- Born: India
- Occupations: Gynaecologist Obstetrician
- Awards: Padma Shri Radha Raman Award IMA Life Time Achievement Award

= Shiela Mehra =

Indian gynaecologist

Shiela Mehra is an Indian gynaecologist, obstetrician, and a director of the department of Gynaecology and Obstetrics at Moolchand Hospital, New Delhi.

== Education ==
Shiela graduated from Lady Hardinge Medical College, in 1959. She earned the degrees of DRCOG and MRCOG from the Royal College of Obstetricians and Gynaecologists, UK. She is also a Fellow of the Indian College of Obstetricians and Gynaecologists (ICOG)

== Work ==
Shiela has been working as a gynecologist and obstetrician in women's healthcare. She currently holds the position of Director of the Department of Gynecology and Obstetrics at Moolchand Hospital, one of the healthcare facilities in India.

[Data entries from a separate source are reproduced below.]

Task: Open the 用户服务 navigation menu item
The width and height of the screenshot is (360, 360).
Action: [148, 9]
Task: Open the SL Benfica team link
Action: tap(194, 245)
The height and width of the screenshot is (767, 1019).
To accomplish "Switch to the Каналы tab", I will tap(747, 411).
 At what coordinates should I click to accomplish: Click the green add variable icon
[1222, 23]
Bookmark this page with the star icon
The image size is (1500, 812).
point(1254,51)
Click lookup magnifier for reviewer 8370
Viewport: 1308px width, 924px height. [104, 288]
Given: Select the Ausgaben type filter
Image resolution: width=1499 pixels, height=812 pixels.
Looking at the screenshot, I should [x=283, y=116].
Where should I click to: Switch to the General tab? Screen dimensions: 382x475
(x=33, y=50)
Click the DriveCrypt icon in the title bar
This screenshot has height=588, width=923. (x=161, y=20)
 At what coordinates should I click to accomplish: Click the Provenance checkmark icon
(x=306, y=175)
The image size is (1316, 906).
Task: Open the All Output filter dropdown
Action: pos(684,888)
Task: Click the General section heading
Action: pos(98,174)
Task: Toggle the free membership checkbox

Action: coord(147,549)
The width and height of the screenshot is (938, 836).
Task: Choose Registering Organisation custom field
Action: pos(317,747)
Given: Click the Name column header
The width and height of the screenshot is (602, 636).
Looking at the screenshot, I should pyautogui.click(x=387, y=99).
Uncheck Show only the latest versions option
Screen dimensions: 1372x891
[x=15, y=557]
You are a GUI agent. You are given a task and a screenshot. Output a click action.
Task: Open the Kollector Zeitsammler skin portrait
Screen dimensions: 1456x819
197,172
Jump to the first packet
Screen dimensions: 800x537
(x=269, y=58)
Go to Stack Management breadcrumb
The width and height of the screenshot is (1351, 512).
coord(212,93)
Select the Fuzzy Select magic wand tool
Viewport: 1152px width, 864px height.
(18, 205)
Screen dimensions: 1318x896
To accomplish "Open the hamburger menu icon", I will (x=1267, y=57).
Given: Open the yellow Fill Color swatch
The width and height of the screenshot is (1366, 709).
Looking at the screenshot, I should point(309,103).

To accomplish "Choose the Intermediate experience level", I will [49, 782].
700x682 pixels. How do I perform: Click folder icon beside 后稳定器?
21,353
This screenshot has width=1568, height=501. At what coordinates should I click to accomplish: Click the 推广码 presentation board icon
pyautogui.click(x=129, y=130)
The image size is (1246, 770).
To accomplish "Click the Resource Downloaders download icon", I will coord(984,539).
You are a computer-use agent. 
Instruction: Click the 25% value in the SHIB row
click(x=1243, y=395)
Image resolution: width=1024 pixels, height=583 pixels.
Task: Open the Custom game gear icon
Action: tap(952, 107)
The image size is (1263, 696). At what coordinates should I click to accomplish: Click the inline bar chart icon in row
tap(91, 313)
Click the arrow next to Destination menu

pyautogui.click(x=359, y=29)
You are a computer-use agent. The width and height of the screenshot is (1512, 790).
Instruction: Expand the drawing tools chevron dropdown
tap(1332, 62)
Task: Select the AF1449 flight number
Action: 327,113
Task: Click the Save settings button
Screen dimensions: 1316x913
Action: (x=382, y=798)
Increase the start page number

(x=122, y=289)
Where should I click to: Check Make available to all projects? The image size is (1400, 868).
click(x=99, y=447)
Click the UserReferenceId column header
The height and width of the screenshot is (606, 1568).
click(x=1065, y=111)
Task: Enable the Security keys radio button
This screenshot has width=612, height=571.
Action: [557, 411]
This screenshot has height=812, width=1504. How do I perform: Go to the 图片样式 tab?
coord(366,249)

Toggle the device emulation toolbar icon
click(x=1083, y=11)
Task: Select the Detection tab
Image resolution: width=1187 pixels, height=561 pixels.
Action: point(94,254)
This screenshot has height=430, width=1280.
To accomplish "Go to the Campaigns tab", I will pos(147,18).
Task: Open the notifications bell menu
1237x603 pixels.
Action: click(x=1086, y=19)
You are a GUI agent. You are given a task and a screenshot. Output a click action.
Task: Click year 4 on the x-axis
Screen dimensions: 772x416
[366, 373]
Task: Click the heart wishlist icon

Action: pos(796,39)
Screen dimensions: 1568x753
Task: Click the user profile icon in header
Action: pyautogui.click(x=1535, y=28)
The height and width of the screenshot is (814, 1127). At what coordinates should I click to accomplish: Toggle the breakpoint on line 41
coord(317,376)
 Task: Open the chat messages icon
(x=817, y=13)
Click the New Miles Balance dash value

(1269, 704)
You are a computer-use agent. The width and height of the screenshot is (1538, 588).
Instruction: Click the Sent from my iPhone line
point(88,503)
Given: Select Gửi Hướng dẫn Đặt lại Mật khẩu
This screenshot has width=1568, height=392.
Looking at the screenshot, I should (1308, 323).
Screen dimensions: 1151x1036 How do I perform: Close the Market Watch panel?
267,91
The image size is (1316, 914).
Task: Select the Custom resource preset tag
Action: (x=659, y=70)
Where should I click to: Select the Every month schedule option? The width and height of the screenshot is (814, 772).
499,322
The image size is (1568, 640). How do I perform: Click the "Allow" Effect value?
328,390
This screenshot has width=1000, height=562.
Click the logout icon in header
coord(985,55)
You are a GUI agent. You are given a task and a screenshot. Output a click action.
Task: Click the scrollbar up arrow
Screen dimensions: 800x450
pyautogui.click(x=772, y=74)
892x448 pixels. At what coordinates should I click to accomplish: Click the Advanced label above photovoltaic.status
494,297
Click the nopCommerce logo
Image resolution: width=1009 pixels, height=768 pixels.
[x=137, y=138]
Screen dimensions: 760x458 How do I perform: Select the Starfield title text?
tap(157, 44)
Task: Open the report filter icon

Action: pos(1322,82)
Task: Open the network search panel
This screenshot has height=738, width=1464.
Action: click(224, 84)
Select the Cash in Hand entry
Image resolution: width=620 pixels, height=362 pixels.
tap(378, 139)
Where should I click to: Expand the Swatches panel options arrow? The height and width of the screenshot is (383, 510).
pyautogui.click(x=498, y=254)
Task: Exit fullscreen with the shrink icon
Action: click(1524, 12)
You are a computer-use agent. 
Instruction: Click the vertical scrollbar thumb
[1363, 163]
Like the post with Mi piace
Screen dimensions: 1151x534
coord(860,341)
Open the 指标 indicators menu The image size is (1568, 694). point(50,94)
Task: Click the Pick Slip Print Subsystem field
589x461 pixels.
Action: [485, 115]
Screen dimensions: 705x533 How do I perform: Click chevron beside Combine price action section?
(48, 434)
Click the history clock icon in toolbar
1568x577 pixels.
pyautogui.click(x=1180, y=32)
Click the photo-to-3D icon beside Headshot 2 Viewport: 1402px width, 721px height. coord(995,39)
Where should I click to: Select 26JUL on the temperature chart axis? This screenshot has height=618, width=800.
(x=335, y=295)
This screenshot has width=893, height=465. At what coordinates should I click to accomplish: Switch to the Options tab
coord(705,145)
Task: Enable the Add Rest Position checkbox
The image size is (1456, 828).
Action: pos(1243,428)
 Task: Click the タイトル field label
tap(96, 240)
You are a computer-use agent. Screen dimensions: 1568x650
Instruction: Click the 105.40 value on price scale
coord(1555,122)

She has worked to providing medical care, has provided services related to women's reproductive health, including prenatal care, childbirth, and postnatal support.

== Awards ==
The Government of India awarded her the fourth highest civilian award of the Padma Shri, in 1991. and a recipient of awards such as the Radha Raman Award (1998) and Life Time Achievement Award of the Indian Medical Association (2006).